Digi Setu AI — an AI co-author for Typst (looking for 100 users)

Hi Typst community :wave:

For the last few months I’ve been building Digi Setu — a hosted AI co-author that writes, compiles and iterates on Typst documents the same way you would in your editor, but via a chat interface. It’s free to try while it’s in beta, signed-in users only:

:globe_with_meridians: https://digi-setu.com

Walkthrough video (≈2 min): see the second link at the bottom of this post.

:warning: Heads up before you sign in: the site is still buggy and not yet production-ready. Please don’t store anything important — sessions may be wiped between deploys. Only Typst core, CeTZ, Quill, Touying, Fletcher, Circuiteria, Codly are wired into the doc-search; the model can still write other packages but I can’t guarantee clean compiles for those yet. A desktop version will follow once the web app is stable.

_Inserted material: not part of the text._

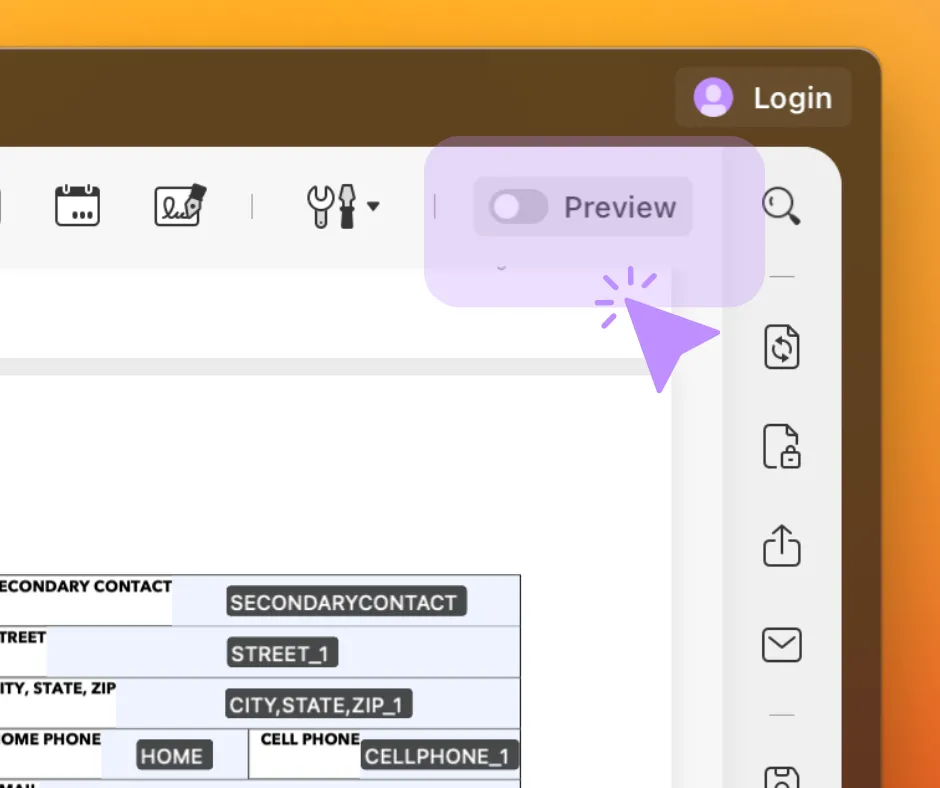Click the Login button
This screenshot has height=788, width=940.
793,97
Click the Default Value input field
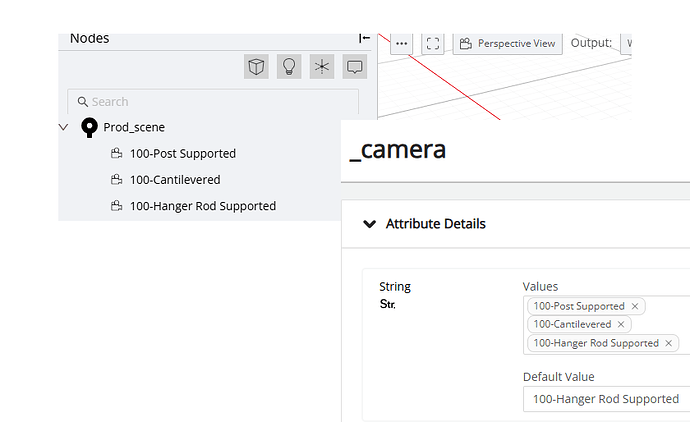Screen dimensions: 690x422 (605, 399)
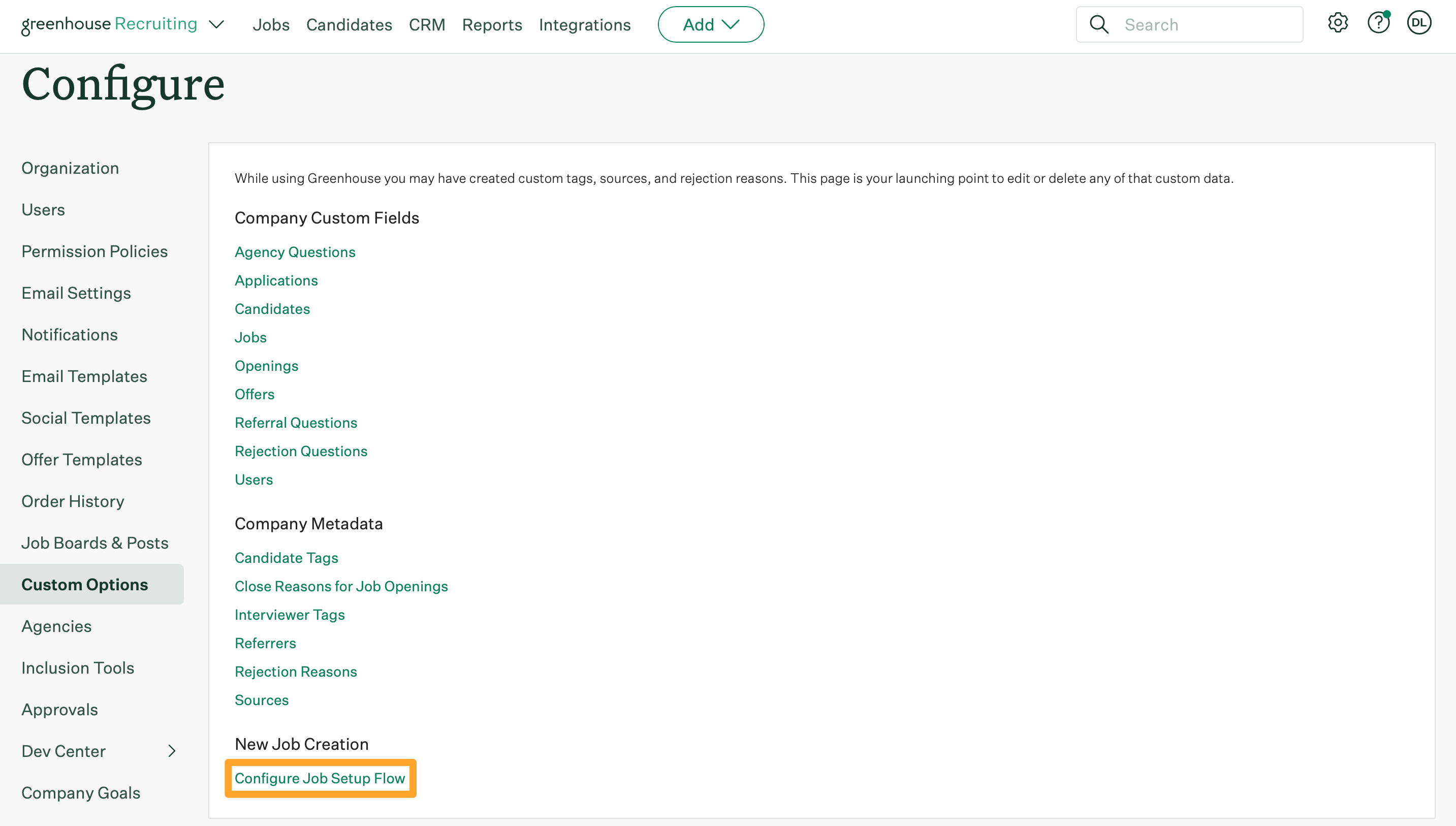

I’d love to hand it to 100 of you and let your feedback drive the next round of work. Forum DMs and replies welcome.


Why I built this

Typst is fantastic at the language level, but the discovery loop is still a friction point — for newcomers especially. Every package (fletcher, cetz, quill, codly, circuiteria, touying, …) has its own vocabulary, and the answer to “how do I draw a state diagram?” lives across half a dozen READMEs and example files.

Digi Setu is my attempt to keep all of that in one chat-shaped place, without hiding Typst behind it. Every output is real .typ source you can copy out, version-control, and own.

What it does today

The shape of every interaction is:

User asks → Agent reads Typst + package docs → writes / edits a .typ file → runs typst compile → fixes errors in a loop until the PDF is clean → shows you the source, the PDF, and the inline render.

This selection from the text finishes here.